WHAT THIS TASK INVOLVES. Rewrite everything from the line containing "Screen dimensions: 1225x980" down to the line containing "pyautogui.click(x=613, y=50)", both included, with the records' text unchanged and each coordinate in the answers shifted up by 109.
— Start DATA RECORDS —
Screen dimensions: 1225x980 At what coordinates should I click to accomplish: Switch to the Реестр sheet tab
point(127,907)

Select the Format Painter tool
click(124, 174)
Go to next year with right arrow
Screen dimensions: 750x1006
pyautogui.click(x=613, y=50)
— End DATA RECORDS —
— Start DATA RECORDS —
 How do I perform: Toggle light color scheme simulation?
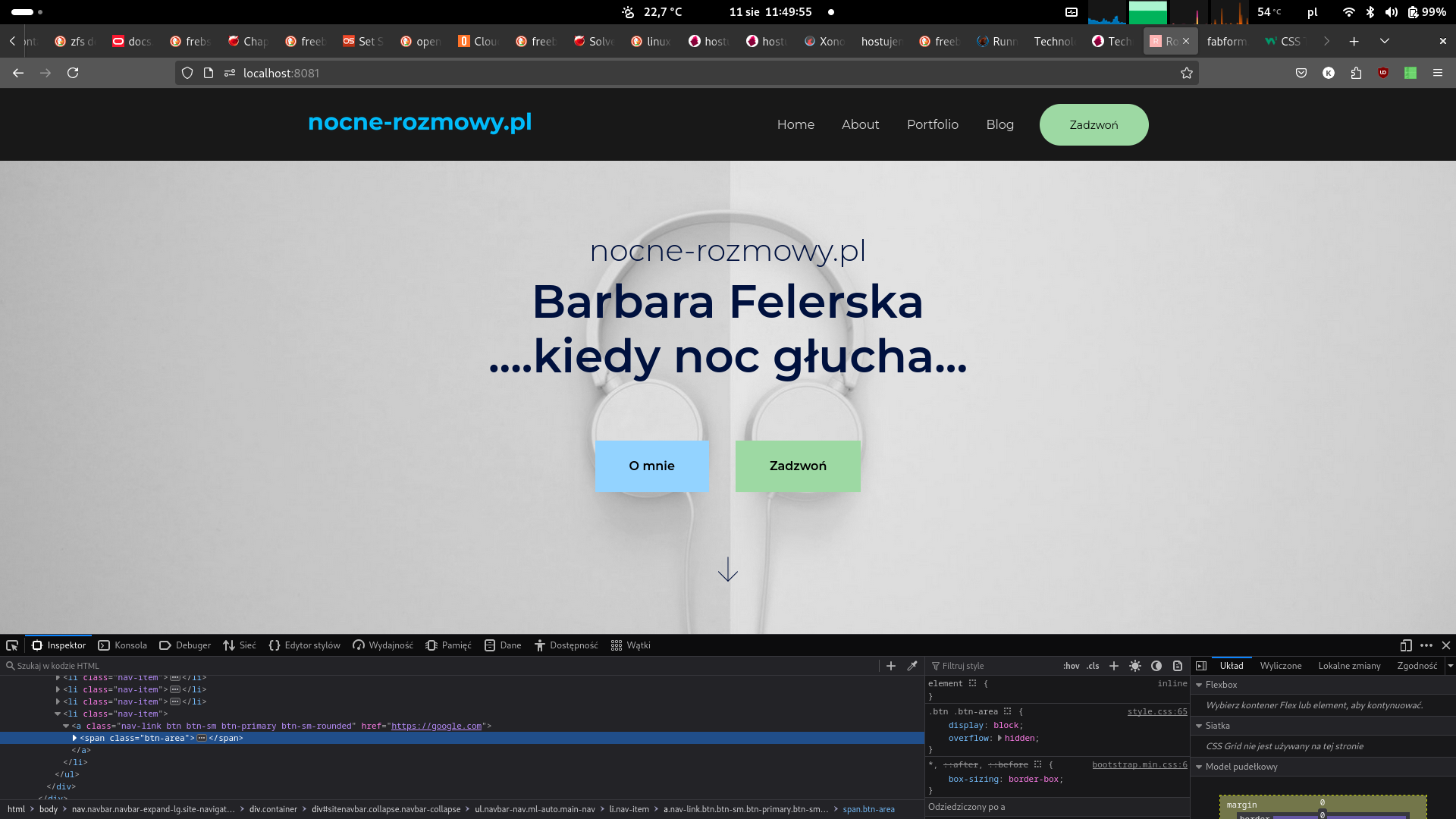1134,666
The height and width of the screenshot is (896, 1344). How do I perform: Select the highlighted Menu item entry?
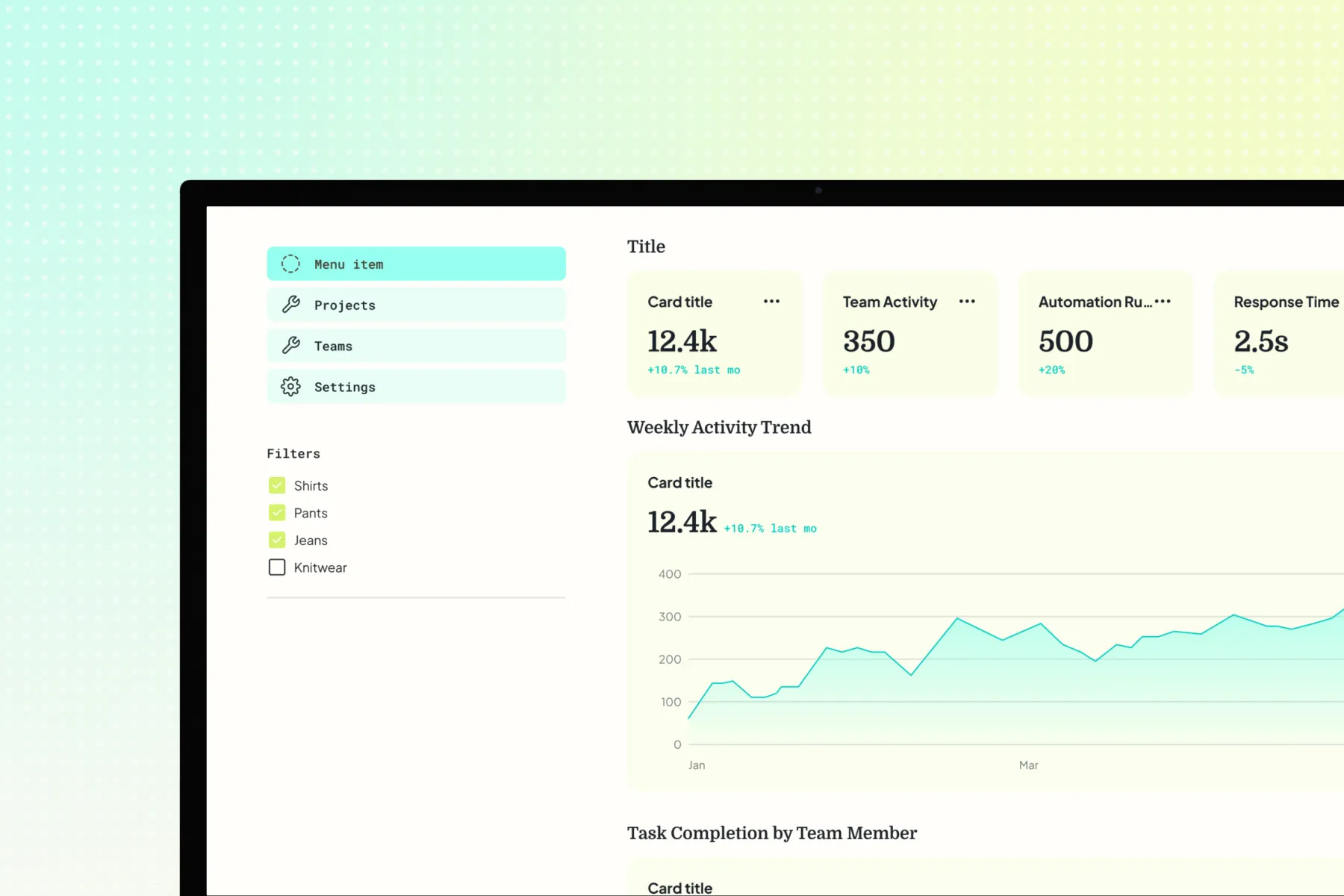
— End DATA RECORDS —
TASK RESULT.
Screen dimensions: 1225x980 At what coordinates should I click to accomplish: Switch to the Реестр sheet tab
point(236,1016)

Select the Format Painter tool
click(233, 283)
Go to next year with right arrow
Screen dimensions: 750x1006
pyautogui.click(x=722, y=159)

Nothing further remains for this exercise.